_The exercise_
Update the listing from the line containing "This screenshot has width=2576, height=1400." through the line containing "Looking at the" by changing "Navigate Forward" to "Navigate Back" and keeping everything else the same. Return only those lines.

_Input rows_
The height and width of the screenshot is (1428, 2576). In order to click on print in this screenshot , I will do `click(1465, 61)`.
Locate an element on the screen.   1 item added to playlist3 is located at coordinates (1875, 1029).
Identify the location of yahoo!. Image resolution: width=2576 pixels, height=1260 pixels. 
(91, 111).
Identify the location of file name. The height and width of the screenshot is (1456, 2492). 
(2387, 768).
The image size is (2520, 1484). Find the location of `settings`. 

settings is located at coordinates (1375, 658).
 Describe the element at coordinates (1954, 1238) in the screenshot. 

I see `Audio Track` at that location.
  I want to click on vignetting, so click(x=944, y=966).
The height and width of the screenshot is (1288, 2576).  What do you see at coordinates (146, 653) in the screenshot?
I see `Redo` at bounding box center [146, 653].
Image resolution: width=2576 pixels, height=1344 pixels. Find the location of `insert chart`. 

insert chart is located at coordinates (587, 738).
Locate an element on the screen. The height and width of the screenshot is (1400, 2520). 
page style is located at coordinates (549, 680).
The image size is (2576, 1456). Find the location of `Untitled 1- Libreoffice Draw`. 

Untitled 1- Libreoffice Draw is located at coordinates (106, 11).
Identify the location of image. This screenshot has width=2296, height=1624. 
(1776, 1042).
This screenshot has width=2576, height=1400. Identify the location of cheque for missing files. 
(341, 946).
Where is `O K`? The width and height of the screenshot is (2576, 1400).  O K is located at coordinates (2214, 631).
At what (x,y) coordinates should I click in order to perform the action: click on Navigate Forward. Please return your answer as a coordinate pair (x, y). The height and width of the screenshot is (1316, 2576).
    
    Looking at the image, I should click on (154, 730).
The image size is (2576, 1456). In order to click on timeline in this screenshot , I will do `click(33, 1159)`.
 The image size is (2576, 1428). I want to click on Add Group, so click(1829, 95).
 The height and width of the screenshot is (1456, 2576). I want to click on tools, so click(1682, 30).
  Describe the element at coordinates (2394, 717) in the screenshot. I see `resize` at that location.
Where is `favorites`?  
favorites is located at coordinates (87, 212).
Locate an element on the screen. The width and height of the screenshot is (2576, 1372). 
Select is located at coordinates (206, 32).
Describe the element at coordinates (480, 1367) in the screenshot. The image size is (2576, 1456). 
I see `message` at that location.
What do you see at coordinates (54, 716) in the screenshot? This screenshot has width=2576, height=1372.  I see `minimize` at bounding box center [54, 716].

_Task result_
This screenshot has width=2576, height=1400. Identify the location of cheque for missing files. 
(341, 946).
Where is `O K`? The width and height of the screenshot is (2576, 1400).  O K is located at coordinates (2214, 631).
At what (x,y) coordinates should I click in order to perform the action: click on Navigate Back. Please return your answer as a coordinate pair (x, y). The height and width of the screenshot is (1316, 2576).
    
    Looking at the image, I should click on (154, 730).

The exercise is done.